Extracted records
——————
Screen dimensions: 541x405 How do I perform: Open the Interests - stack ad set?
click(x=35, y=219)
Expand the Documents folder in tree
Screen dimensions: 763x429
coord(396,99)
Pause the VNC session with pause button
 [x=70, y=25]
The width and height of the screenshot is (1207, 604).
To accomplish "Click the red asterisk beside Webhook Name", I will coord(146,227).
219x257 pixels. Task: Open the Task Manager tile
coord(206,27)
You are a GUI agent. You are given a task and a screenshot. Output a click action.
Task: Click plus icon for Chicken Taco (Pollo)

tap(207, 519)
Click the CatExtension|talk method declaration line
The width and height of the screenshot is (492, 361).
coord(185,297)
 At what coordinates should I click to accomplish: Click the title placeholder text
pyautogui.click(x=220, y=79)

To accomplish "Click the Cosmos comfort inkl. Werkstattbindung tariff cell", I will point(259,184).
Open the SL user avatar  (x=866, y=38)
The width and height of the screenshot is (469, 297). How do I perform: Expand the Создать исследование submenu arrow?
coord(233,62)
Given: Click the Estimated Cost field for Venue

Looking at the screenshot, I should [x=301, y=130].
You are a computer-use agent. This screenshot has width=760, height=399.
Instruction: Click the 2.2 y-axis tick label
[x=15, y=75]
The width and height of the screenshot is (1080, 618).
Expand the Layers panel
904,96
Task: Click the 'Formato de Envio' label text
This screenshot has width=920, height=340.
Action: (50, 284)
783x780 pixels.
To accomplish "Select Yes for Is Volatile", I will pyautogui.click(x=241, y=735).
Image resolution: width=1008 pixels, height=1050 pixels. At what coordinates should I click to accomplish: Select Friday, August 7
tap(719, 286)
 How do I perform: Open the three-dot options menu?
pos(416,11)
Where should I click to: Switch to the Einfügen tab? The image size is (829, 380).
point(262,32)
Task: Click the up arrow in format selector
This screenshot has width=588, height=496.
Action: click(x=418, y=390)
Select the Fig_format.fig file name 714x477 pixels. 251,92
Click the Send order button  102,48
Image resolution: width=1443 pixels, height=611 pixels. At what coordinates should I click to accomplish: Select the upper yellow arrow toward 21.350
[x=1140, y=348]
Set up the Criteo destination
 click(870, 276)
——————
Write out the records above exactly as given.

Screen dimensions: 541x405 How do I perform: Open the Interests - stack ad set?
click(x=35, y=219)
Expand the Documents folder in tree
Screen dimensions: 763x429
coord(396,99)
Pause the VNC session with pause button
 [x=70, y=25]
The width and height of the screenshot is (1207, 604).
To accomplish "Click the red asterisk beside Webhook Name", I will coord(146,227).
219x257 pixels. Task: Open the Task Manager tile
coord(206,27)
You are a GUI agent. You are given a task and a screenshot. Output a click action.
Task: Click plus icon for Chicken Taco (Pollo)

tap(207, 519)
Click the CatExtension|talk method declaration line
The width and height of the screenshot is (492, 361).
coord(185,297)
 At what coordinates should I click to accomplish: Click the title placeholder text
pyautogui.click(x=220, y=79)

To accomplish "Click the Cosmos comfort inkl. Werkstattbindung tariff cell", I will point(259,184).
Open the SL user avatar  (x=866, y=38)
The width and height of the screenshot is (469, 297). How do I perform: Expand the Создать исследование submenu arrow?
coord(233,62)
Given: Click the Estimated Cost field for Venue

Looking at the screenshot, I should [x=301, y=130].
You are a computer-use agent. This screenshot has width=760, height=399.
Instruction: Click the 2.2 y-axis tick label
[x=15, y=75]
The width and height of the screenshot is (1080, 618).
Expand the Layers panel
904,96
Task: Click the 'Formato de Envio' label text
This screenshot has width=920, height=340.
Action: (50, 284)
783x780 pixels.
To accomplish "Select Yes for Is Volatile", I will pyautogui.click(x=241, y=735).
Image resolution: width=1008 pixels, height=1050 pixels. At what coordinates should I click to accomplish: Select Friday, August 7
tap(719, 286)
 How do I perform: Open the three-dot options menu?
pos(416,11)
Where should I click to: Switch to the Einfügen tab? The image size is (829, 380).
point(262,32)
Task: Click the up arrow in format selector
This screenshot has width=588, height=496.
Action: click(x=418, y=390)
Select the Fig_format.fig file name 714x477 pixels. 251,92
Click the Send order button  102,48
Image resolution: width=1443 pixels, height=611 pixels. At what coordinates should I click to accomplish: Select the upper yellow arrow toward 21.350
[x=1140, y=348]
Set up the Criteo destination
 click(870, 276)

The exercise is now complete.